For awhile now I have had a no gum rule for my kids. Thankfully it isn’t a real big issue since none of us were ever big gum chewers but when Halloween rolls around I need to be vigilant about gum. It has nothing to do with cavities or sugar though. It is instead about choosing that they NOT chew on plastic. Plastic has all kinds of chemical and toxic nasties and in true bone-head fashion we decided to take a relatively normal and natural product (gum) and plasticize it. Well, no thanks.
Native Americans chewed the sap from spruce trees and thus introduced us to “gun chewing” many, many years ago. During the first days of gum mass production, gum was made from chicle, which is a natural latex sourced from the sap of the Sapodilla tree. But after WWII, innovators decided to make a synthetic rubber for gum instead. A typical gum base will generally have ingredients like polyvinyl acetate (plastic) among many others. The problem is that we are essentially chewing big gummy balls of chemical laden rubber, dipped in sugars and sweeteners, when we chew conventional gums. Sounds delicious right?

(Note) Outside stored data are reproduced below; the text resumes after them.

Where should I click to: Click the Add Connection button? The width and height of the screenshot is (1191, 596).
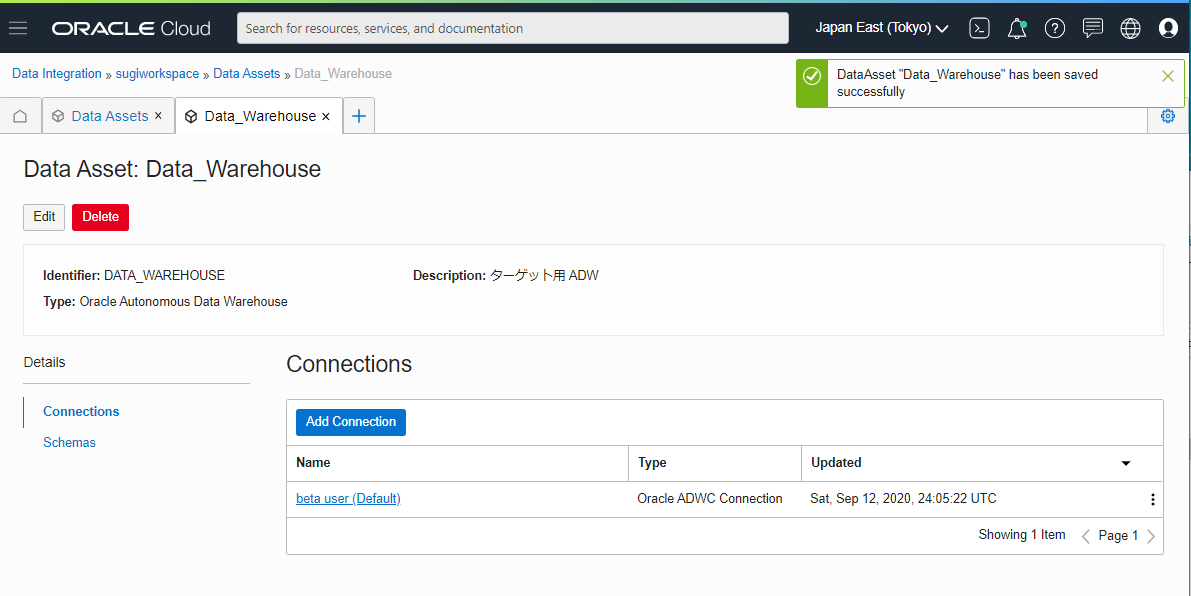pyautogui.click(x=350, y=422)
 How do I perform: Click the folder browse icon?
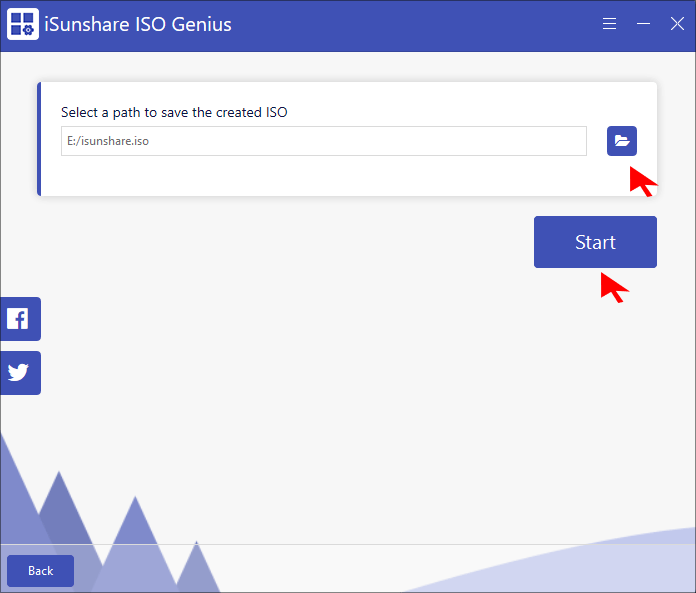[621, 141]

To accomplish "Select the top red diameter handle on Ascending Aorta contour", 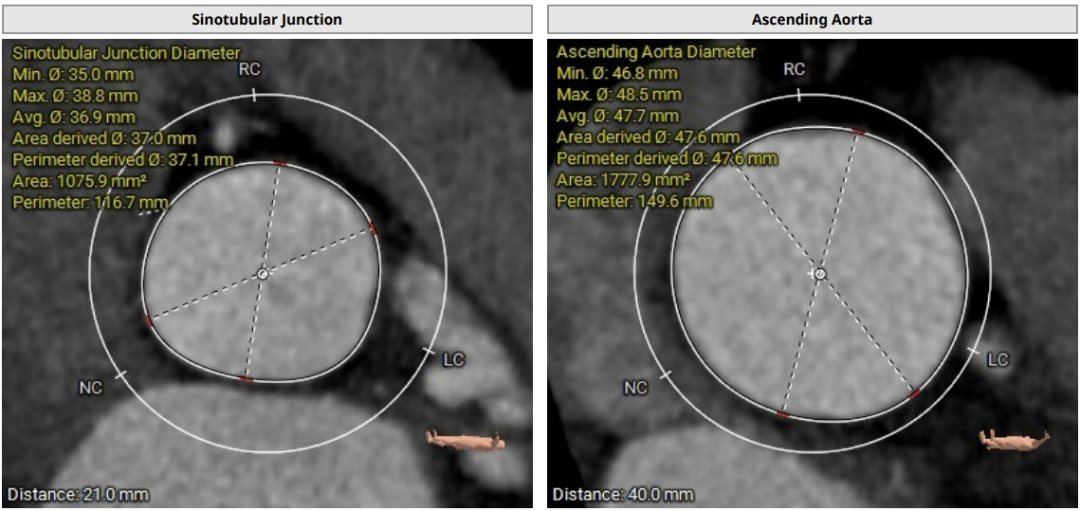I will (x=858, y=131).
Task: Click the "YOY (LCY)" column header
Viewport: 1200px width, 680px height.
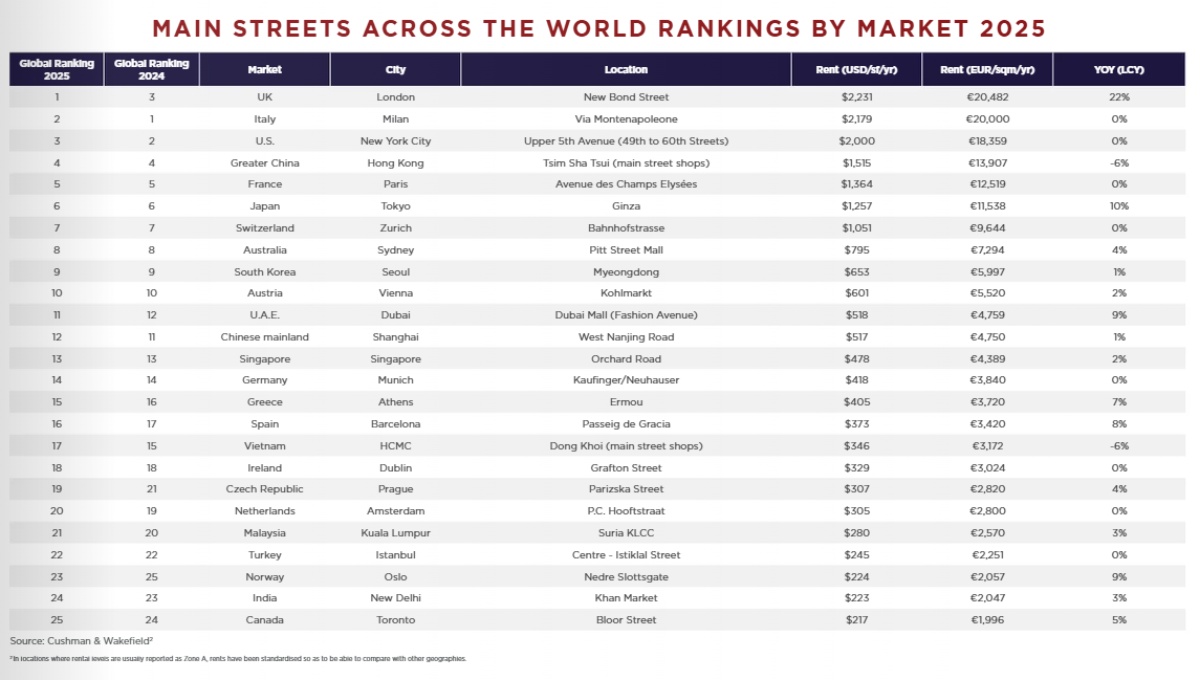Action: [1118, 70]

Canada took steps at one point to get polyvinyl acetate listed as toxic after studies showed it was a likely carcinogen but the gum manufacturers played hardball and won out. A preservative called hydroxyanisol (BHA) is also often found in gum and it IS listed as a “reasonably anticipated’ carcinogen but that does not stop minute amounts of it from being allowed in chewing gum. Apparently this is just another industry where the ideals of capitalism are proven false and apparently money is all that is required to make selling poisonous products, perfectly legal. I should mention that the company behind Glee still uses chicle in their gum and they deserve big props for that. However I still won’t let my kids chew it because they do use some of these chemicals in their formulation.

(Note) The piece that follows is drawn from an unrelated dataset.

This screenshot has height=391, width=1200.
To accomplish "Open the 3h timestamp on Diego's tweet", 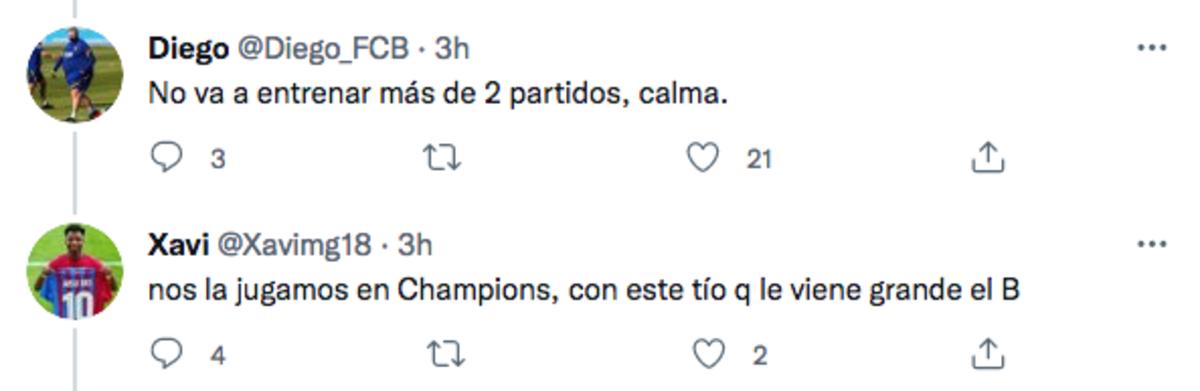I will point(451,48).
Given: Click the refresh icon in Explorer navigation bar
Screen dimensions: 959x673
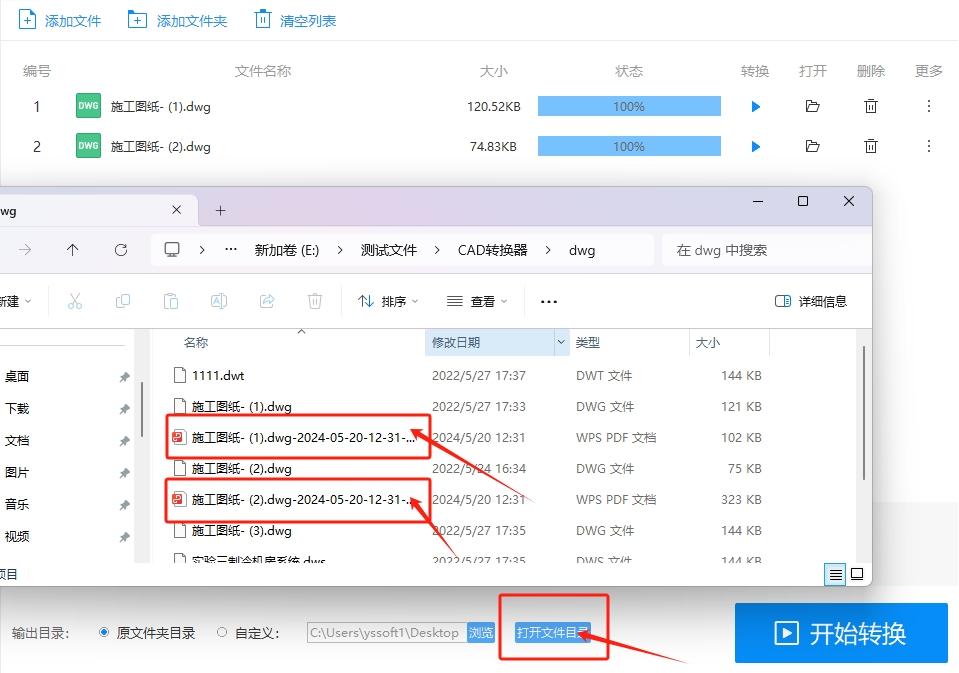Looking at the screenshot, I should [121, 250].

And of course there is the environmental aspect. The gum the natives chewed and the gum made from Chicle was natural and eventually decomposed. Modern chewing gum is non-biodegradeable!
Think about how much gum you have chewed in your lifetime. You probably never gave it much thought when you wrapped it up in a piece of paper or a tissue and then tossed it in the garbage. That gum is still around though… somewhere, and probably looks pretty much the same as when you tossed it. Some countries, like Singapore, have even banned it. Others have established programs (cool link BTW) to collect and reuse (recycle) chewing gum to make new products.

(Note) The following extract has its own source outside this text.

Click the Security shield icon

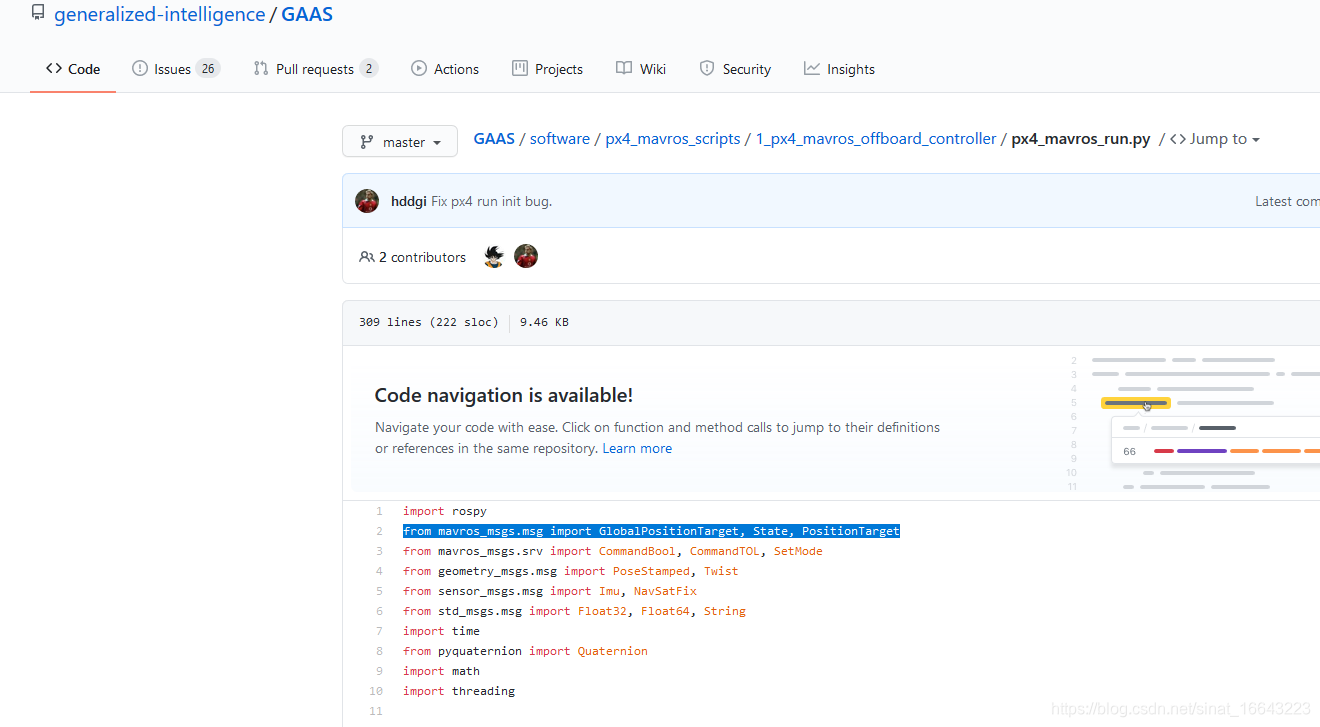point(707,69)
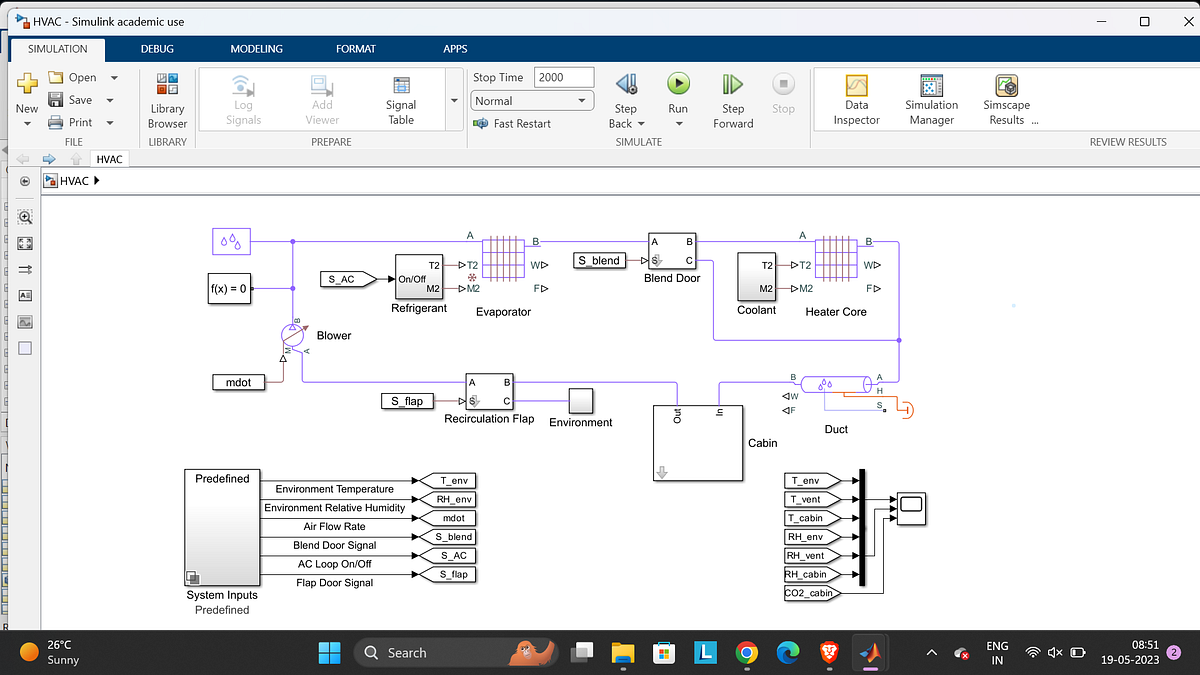
Task: Open Simulation Manager
Action: point(931,95)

If your own kids have gotten into the habit of chewing gum you may be able to convert them over to something else, like taffy or ginger chews. Or when they ask for gum in the store you can just get creative and offer them something else instead. When they go Trick or Treating perhaps you could make a deal and trade the gum for other candy or for a small bit of money. My kids now automatically know that the gum should be declined, traded, or tossed if given to them.
One clever way you might educate your kids about gum is to give them a Make Your Own Gum Kit that uses natural chicle. You could show them how gum used to be made, tell them how it is NOW made, and then discuss the health and environmental impact of gum while they have fun making some of their own flavored gum.
Have you and/or your kids made a habit of chewing gum? What have you done to avoid it?